Exercise input:
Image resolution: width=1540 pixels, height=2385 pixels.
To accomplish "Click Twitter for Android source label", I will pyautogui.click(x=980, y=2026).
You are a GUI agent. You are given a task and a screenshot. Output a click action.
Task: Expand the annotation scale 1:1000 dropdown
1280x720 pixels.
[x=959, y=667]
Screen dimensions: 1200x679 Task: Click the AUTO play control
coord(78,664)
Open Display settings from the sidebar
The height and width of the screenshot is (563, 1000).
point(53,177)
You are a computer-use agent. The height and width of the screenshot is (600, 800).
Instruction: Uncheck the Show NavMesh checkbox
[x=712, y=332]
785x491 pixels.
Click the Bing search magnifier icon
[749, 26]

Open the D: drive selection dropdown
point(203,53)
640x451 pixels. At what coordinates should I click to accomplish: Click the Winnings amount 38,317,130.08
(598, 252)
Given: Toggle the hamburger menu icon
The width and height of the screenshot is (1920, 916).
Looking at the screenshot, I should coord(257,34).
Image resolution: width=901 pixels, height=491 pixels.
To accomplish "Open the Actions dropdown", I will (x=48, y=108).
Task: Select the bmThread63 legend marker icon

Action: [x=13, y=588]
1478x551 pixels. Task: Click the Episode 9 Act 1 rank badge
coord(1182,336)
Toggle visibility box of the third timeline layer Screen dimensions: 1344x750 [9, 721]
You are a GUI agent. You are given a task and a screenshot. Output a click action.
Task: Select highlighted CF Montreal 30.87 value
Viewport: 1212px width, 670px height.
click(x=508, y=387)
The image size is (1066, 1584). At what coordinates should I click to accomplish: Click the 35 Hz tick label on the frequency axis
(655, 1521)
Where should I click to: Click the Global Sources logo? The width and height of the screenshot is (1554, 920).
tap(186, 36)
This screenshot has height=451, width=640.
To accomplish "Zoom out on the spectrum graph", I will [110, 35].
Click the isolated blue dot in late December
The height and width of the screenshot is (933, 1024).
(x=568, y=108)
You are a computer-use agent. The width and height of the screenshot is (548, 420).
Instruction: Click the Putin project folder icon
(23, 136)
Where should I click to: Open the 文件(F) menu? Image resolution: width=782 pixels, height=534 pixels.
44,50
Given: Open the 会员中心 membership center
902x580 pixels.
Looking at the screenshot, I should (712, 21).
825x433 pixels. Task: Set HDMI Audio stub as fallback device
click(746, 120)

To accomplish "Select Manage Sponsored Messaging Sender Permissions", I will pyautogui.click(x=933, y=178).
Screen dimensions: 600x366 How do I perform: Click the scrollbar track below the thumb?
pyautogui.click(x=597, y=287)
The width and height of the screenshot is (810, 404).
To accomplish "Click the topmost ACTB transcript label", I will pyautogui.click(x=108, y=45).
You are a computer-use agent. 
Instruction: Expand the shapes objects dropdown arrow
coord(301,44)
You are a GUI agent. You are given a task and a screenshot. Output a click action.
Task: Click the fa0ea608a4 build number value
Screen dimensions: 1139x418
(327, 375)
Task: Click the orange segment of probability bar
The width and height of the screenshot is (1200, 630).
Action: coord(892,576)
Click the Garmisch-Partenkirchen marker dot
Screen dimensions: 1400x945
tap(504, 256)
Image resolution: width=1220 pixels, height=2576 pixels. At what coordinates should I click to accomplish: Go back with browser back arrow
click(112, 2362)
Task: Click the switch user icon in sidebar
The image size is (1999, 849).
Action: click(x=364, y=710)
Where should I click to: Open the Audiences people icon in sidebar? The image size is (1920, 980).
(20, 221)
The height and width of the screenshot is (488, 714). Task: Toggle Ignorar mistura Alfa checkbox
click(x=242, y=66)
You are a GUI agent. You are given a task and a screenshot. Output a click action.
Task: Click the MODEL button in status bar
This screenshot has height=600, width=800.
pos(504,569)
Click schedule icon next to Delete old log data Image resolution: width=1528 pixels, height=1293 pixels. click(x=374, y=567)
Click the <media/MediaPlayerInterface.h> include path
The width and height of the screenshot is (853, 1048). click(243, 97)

How to complete this task: Which lines above run from the one containing "Where should I click to: Click" to the one containing "Given: Open the 会员中心 membership center"? Give them again exactly, both ends included.

Solution to this exercise:
Where should I click to: Click the Global Sources logo? The width and height of the screenshot is (1554, 920).
tap(186, 36)
This screenshot has height=451, width=640.
To accomplish "Zoom out on the spectrum graph", I will [110, 35].
Click the isolated blue dot in late December
The height and width of the screenshot is (933, 1024).
(x=568, y=108)
You are a computer-use agent. The width and height of the screenshot is (548, 420).
Instruction: Click the Putin project folder icon
(23, 136)
Where should I click to: Open the 文件(F) menu? Image resolution: width=782 pixels, height=534 pixels.
44,50
Given: Open the 会员中心 membership center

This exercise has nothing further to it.